Maroc : Hassan Tariq, une figure de la gauche pour incarner la diplomatie chérifienne en Tunisie

Hassan Tariq, ancien membre de l'USFP nommé ambassadeur du roi du Maroc en Tunisie.

Hassan Tariq, ancien membre de l'USFP nommé ambassadeur du roi du Maroc en Tunisie. © YouTube/USFPDima

Le roi Mohammed VI a nommé un nouvel ambassadeur en Tunisie. Hassan Tariq, ancien député de gauche, rompu au dialogue avec les islamistes et connaisseur du mouvement syndical, devrait s'y montrer à l'aise.

Hassan Tariq a été nommé ambassadeur du roi du Maroc en Tunisie, à l’occasion du Conseil des ministres du 7 février. Dans le royaume, cet universitaire est connu comme un militant de longue date aux côtés de l’Union socialiste des forces populaires (USFP), parti social-démocrate dont il a été député entre 2011 et 2016 et dont il s’est depuis éloigné. Lors de la reprise en main du parti par Driss Lachgar, Hassan Tariq s’était rapproché des frondeurs de l’aile démocratique, emmenés par Ahmed Zaïdi.


>>> À LIRE – Maroc : pourquoi l’ambassadeur du roi en Arabie saoudite est retenu à Rabat


Hassan Tariq est aussi une voix de gauche qui avait su créer une passerelle avec le camp islamiste : il a par exemple accepté de participer à des conférences avec le militant du PJD Abdelali Hamieddine, afin d’évoquer le dialogue entre les deux camps politiques. Enfin, il entretient de longue date une proximité avec le mouvement syndical. Autant d’atouts en Tunisie, où les partis à référentiel de gauche et islamistes apprennent à cohabiter, et où les syndicalistes conservent un poids politique important.

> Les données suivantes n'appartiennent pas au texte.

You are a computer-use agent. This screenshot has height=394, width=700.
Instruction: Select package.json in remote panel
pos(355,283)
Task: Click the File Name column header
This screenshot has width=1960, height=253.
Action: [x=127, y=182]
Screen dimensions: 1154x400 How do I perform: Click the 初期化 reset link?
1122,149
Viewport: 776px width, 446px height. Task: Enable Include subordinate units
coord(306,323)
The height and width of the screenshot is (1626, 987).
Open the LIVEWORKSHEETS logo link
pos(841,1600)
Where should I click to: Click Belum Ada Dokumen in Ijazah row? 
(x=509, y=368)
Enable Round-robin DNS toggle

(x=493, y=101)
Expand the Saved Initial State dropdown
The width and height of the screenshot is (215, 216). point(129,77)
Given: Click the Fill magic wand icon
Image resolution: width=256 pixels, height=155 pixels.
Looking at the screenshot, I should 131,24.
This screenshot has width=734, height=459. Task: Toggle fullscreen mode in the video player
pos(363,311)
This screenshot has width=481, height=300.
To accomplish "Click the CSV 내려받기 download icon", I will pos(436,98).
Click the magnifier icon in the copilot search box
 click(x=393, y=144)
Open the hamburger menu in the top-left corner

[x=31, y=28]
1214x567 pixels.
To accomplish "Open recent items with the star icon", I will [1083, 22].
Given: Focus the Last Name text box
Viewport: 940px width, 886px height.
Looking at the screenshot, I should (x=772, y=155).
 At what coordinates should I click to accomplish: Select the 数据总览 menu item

Plusieurs diplomates issus de la gauche

Un ancien diplomate marocain se réjouit de la nomination de Hassan Tariq : « Malgré ses prises de position pas toujours sur la même ligne que le Palais, il a été nommé pour ses qualités et son adéquation avec le poste », confie cette source à Jeune Afrique.

Ce n’est pas la première fois qu’un militant ou un ancien militant de l’USFP est nommé ambassadeur par Mohammed VI. C’est ainsi assez logiquement que le Palais a choisi une personnalité de gauche, Boughaleb El Attar, pour représenter le royaume à Cuba. Ahmed Réda Chami, lui aussi figure de l’USFP et ancien ministre, était ambassadeur auprès de l’Union européenne jusqu’en 2018.

Dans le monde arabe, ils sont maintenant plusieurs à être issus des rangs de gauche pour représenter le monarque : en novembre 2018, Khalid Naciri a pris ses fonctions comme ambassadeur en Jordanie. Avec Mohamed Grine, ambassadeur au Liban depuis 2016, cela fait deux cadres du Parti du progrès et du socialisme (PPS) en poste à l’étranger.

Au Maroc, la Tunisie est représentée par Mohamed Ben Ayed, un diplomate de formation, notamment passé par Amman et Nouakchott.